**TASK DESCRIPTION**. Resume the blog post about San Francisco and the meaning of tolerance, writing on from its last sentence; the items that follow the post are not part of it.

**DOCUMENT TEXT**.

Monday, November 13, 2006

Closing In

Part 2: San Francisco and the meaning of tolerance

Another learning experience was as a teenager in San Francisco. I had gone with a friend to a music store in South San Francisco that sold dozens of kinds of drumsticks. My friend (now a studio musician in LA) wanted to try some new sticks out.

Then as now, tolerance was a word that got lots of play. In San Francisco, you could do and say lots of things that would get you arrested anywhere else. You could pee, take a dump or drop your pants in public. You could yell obscenities. In San Francisco of the 70's, all you had to do to get a cheer was yell loudly, "**** Nixon". You could dress up like a nun, yell obscenities about religion and drop your pants in the middle of a parade. (You still can for that matter) Hookers and drug dealers were everywhere in the parts of town that attracted wayward teens. I remember waiting in line to get into the massive Rock Concerts they held in the Oakland Coliseum called "Day on the Green" and being amazed at the amounts and types of drugs being publicly used and sold. A van tried to get through this line of dazed concert-goers (this was an hour before the concert even started) and no one moved to open a space for the van to get out. One entrepreneur in line who couldn't afford enough weed to get blasted offered to open a space in exchange for a giant "doobie". (Appropriately, the Doobie Brothers were one of the 3 groups playing that day, along with Gary Wright and Fleetwood Mac - great concert by the way) He cajoled and pushed a space for the van to get through and was rewarded by a giant doobie the size of a small football. Anyway, almost anything went.

**EXTRACTED INFORMATION**.
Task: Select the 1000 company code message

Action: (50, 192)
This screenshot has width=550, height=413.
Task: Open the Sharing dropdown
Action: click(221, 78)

* * *

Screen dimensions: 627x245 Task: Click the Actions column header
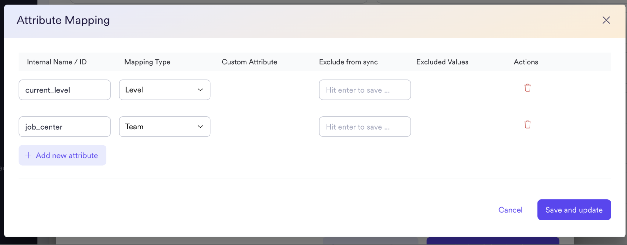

**THE ANSWER**.
Except morality. A common teen word in that time was to call someone "homo" if they did anything nice - or just if you felt like it. My friend and I were horsing around and calling each other various names - one of which was homo. Some guy came up and started telling us how evil we were. We were puzzled and didn't get what great sin we had done. Anyway, this was the first time I noticed this California attitude of anything being ok unless it made a moral judgement. Over and over, friends who went to San Francisco began to notice that they were treated rudely, sworn at, given the finger and even spit on if they were even overheard in a private conversation to comment on things like the streets smelling like urine from all the bums (oops, homeless) or wondering why the police didn't do something about the hookers and drug dealers.

Another valuable lesson for modern American Society - tolerance only works one way. It means that you must tolerate every kind of sick and twisted behavior even though it is obviously harmful to practitioners themselves - and that no one need tolerate decent views. I remember my church urging its members oppose a law legalizing bestiality in the early 70's - it passed anyway of course.

Anyway, freedom of speech is long gone in California. You don't dare speak out there about religion, morality or conservative principles. And this is coming to the rest of the US too. These last elections were a big jump toward a future where you can speak of anything except God and morality.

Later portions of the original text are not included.